**Data for this exercise**.
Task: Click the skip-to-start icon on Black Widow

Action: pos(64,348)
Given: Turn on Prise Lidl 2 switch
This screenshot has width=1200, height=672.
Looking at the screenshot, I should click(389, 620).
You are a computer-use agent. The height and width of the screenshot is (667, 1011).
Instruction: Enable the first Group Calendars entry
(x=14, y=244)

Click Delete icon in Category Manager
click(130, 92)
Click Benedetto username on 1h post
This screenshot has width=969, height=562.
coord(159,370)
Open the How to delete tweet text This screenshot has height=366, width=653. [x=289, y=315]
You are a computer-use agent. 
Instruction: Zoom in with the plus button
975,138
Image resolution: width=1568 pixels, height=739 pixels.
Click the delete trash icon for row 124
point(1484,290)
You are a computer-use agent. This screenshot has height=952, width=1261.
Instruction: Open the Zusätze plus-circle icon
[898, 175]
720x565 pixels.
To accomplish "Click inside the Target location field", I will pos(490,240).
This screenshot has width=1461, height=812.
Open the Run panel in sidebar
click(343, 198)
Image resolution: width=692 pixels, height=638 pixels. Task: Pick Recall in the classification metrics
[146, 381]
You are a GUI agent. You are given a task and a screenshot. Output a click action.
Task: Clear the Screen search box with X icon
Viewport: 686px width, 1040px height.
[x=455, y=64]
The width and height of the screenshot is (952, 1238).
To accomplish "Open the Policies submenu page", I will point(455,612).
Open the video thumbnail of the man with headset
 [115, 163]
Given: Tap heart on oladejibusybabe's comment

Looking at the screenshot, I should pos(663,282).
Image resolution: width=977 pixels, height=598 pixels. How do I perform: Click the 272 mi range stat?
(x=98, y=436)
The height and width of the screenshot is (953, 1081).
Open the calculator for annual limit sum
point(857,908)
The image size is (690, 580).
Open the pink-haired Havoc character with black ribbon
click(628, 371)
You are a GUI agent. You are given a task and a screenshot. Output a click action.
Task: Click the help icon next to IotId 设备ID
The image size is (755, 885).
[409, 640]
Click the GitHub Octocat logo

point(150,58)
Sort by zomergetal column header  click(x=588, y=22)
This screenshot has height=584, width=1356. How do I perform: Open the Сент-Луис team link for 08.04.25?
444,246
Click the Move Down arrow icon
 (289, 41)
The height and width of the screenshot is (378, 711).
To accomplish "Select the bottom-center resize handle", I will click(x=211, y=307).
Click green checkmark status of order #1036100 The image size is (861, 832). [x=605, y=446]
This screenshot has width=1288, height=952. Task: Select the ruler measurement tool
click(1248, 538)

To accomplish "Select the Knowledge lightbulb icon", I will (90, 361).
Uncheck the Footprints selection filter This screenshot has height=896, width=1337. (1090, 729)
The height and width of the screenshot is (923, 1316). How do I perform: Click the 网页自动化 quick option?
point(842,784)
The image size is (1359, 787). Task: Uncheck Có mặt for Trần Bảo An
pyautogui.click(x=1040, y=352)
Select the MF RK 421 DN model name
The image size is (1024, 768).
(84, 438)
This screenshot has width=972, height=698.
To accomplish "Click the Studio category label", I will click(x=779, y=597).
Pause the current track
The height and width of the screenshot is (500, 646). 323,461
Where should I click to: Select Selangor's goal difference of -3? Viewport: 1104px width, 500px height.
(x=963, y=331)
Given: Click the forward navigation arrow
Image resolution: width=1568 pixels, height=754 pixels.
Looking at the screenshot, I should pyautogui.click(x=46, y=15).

**Task directions**. Would you reproduce the material above exactly as it reads?

**Result of this task**.
Task: Click the skip-to-start icon on Black Widow

Action: pos(64,348)
Given: Turn on Prise Lidl 2 switch
This screenshot has width=1200, height=672.
Looking at the screenshot, I should click(389, 620).
You are a computer-use agent. The height and width of the screenshot is (667, 1011).
Instruction: Enable the first Group Calendars entry
(x=14, y=244)

Click Delete icon in Category Manager
click(130, 92)
Click Benedetto username on 1h post
This screenshot has width=969, height=562.
coord(159,370)
Open the How to delete tweet text This screenshot has height=366, width=653. [x=289, y=315]
You are a computer-use agent. 
Instruction: Zoom in with the plus button
975,138
Image resolution: width=1568 pixels, height=739 pixels.
Click the delete trash icon for row 124
point(1484,290)
You are a computer-use agent. This screenshot has height=952, width=1261.
Instruction: Open the Zusätze plus-circle icon
[898, 175]
720x565 pixels.
To accomplish "Click inside the Target location field", I will pos(490,240).
This screenshot has width=1461, height=812.
Open the Run panel in sidebar
click(343, 198)
Image resolution: width=692 pixels, height=638 pixels. Task: Pick Recall in the classification metrics
[146, 381]
You are a GUI agent. You are given a task and a screenshot. Output a click action.
Task: Clear the Screen search box with X icon
Viewport: 686px width, 1040px height.
[x=455, y=64]
The width and height of the screenshot is (952, 1238).
To accomplish "Open the Policies submenu page", I will point(455,612).
Open the video thumbnail of the man with headset
 [115, 163]
Given: Tap heart on oladejibusybabe's comment

Looking at the screenshot, I should pos(663,282).
Image resolution: width=977 pixels, height=598 pixels. How do I perform: Click the 272 mi range stat?
(x=98, y=436)
The height and width of the screenshot is (953, 1081).
Open the calculator for annual limit sum
point(857,908)
The image size is (690, 580).
Open the pink-haired Havoc character with black ribbon
click(628, 371)
You are a GUI agent. You are given a task and a screenshot. Output a click action.
Task: Click the help icon next to IotId 设备ID
The image size is (755, 885).
[409, 640]
Click the GitHub Octocat logo

point(150,58)
Sort by zomergetal column header  click(x=588, y=22)
This screenshot has height=584, width=1356. How do I perform: Open the Сент-Луис team link for 08.04.25?
444,246
Click the Move Down arrow icon
 (289, 41)
The height and width of the screenshot is (378, 711).
To accomplish "Select the bottom-center resize handle", I will click(x=211, y=307).
Click green checkmark status of order #1036100 The image size is (861, 832). [x=605, y=446]
This screenshot has width=1288, height=952. Task: Select the ruler measurement tool
click(1248, 538)

To accomplish "Select the Knowledge lightbulb icon", I will (90, 361).
Uncheck the Footprints selection filter This screenshot has height=896, width=1337. (1090, 729)
The height and width of the screenshot is (923, 1316). How do I perform: Click the 网页自动化 quick option?
point(842,784)
The image size is (1359, 787). Task: Uncheck Có mặt for Trần Bảo An
pyautogui.click(x=1040, y=352)
Select the MF RK 421 DN model name
The image size is (1024, 768).
(84, 438)
This screenshot has width=972, height=698.
To accomplish "Click the Studio category label", I will click(x=779, y=597).
Pause the current track
The height and width of the screenshot is (500, 646). 323,461
Where should I click to: Select Selangor's goal difference of -3? Viewport: 1104px width, 500px height.
(x=963, y=331)
Given: Click the forward navigation arrow
Image resolution: width=1568 pixels, height=754 pixels.
Looking at the screenshot, I should pyautogui.click(x=46, y=15).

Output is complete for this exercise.